REQUIREMENT:
For the word "card", return each line of the data in which it occurs.

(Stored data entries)
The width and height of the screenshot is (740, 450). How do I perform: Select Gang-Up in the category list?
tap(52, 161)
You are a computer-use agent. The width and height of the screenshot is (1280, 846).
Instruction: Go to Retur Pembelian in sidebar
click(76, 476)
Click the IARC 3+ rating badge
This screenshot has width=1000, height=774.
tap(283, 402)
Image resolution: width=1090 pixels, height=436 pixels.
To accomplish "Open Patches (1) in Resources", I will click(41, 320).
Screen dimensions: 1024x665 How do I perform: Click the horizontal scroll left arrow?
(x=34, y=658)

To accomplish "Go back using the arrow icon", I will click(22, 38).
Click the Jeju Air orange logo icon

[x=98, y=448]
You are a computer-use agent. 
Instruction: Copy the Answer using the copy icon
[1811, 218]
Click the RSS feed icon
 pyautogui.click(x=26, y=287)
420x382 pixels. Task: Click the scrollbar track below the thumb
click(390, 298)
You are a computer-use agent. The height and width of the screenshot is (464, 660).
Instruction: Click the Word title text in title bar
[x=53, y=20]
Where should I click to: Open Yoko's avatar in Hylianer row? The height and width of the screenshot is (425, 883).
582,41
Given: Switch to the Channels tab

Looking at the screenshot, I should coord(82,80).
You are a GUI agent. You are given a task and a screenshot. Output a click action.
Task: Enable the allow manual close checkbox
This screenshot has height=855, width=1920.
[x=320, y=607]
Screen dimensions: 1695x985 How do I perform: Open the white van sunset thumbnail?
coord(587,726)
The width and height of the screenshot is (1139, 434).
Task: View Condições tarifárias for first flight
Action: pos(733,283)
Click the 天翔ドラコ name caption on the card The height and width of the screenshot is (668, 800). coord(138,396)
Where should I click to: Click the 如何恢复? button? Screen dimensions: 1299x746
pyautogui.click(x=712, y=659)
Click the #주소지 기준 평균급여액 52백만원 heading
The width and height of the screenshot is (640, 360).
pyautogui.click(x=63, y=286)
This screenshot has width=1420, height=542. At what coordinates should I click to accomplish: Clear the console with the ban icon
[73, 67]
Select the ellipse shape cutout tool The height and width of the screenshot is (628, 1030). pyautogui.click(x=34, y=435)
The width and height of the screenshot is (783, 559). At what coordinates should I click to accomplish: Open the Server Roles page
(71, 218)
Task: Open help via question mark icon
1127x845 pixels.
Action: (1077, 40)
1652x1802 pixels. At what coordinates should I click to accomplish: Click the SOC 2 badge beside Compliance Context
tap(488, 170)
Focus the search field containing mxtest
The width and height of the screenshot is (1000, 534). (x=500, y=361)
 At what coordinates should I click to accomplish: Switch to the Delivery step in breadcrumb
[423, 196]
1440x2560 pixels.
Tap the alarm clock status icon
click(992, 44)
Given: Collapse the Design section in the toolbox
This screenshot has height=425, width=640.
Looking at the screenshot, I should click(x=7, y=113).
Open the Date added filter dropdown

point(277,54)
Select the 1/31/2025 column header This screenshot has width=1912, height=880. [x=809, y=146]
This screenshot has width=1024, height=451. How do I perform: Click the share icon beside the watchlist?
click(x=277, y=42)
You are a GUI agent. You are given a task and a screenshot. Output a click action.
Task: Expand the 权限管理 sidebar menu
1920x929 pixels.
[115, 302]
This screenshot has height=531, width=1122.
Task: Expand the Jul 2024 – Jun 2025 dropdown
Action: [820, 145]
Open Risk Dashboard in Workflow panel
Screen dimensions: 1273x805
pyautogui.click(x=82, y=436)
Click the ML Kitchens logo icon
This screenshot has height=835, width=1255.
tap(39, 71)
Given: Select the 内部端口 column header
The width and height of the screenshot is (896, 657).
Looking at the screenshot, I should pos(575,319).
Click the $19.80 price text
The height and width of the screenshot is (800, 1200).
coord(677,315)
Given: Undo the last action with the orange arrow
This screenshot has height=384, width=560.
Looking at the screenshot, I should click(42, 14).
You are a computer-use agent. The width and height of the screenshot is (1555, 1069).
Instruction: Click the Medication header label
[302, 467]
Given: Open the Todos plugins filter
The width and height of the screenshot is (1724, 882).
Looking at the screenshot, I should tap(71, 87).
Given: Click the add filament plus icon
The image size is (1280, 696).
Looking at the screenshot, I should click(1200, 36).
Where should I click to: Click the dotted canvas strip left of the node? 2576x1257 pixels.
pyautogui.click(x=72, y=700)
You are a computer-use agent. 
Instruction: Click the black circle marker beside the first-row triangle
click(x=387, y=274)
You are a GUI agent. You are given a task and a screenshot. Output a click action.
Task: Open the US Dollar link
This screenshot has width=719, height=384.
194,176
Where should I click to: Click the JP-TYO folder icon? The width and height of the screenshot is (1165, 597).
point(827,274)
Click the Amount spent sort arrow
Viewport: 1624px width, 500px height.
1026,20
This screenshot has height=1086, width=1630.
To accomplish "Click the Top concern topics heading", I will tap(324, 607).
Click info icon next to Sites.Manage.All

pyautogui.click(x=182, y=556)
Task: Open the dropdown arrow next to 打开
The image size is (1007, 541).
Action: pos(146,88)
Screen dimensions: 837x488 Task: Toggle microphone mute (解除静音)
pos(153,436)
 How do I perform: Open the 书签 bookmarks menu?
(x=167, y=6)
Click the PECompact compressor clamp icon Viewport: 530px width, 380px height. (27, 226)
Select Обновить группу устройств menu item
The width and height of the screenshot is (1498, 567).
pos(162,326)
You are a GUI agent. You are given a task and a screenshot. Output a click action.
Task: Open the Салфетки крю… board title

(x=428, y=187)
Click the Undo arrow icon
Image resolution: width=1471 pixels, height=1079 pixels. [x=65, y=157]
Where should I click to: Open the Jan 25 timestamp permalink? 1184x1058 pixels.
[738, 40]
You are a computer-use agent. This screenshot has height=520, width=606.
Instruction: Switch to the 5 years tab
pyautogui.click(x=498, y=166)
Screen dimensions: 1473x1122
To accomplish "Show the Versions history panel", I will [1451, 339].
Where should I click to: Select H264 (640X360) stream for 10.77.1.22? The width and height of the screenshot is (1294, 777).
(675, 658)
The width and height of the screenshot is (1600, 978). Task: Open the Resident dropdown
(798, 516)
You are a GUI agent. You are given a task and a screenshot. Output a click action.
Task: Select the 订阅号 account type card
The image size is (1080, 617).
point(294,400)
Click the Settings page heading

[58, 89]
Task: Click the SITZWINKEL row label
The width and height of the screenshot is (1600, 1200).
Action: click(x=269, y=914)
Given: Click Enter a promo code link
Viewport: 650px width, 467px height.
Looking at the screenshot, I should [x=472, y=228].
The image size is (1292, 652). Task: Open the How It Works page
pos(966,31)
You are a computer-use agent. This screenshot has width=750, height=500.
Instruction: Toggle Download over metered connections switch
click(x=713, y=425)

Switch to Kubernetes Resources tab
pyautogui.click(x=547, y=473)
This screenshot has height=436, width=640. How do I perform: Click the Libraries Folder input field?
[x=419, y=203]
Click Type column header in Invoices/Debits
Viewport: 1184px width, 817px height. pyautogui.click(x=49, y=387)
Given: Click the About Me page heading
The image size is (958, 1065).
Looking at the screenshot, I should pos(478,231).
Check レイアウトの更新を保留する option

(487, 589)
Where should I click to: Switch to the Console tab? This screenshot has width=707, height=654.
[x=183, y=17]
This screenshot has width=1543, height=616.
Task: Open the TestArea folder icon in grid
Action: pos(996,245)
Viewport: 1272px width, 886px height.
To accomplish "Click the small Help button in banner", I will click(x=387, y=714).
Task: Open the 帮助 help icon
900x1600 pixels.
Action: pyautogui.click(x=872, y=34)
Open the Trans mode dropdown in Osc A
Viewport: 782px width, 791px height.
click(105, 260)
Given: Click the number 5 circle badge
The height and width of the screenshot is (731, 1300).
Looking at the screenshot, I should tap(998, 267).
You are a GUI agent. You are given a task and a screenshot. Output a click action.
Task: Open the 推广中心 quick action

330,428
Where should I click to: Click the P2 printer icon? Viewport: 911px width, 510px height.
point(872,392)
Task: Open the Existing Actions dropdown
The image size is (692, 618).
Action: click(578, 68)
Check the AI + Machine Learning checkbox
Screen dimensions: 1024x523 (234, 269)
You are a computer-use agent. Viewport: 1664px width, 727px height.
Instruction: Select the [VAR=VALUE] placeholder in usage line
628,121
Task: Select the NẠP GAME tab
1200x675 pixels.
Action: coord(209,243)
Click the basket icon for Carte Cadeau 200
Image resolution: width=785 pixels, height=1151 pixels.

SOLUTION:
Click the 天翔ドラコ name caption on the card The height and width of the screenshot is (668, 800). coord(138,396)
Task: Select the 订阅号 account type card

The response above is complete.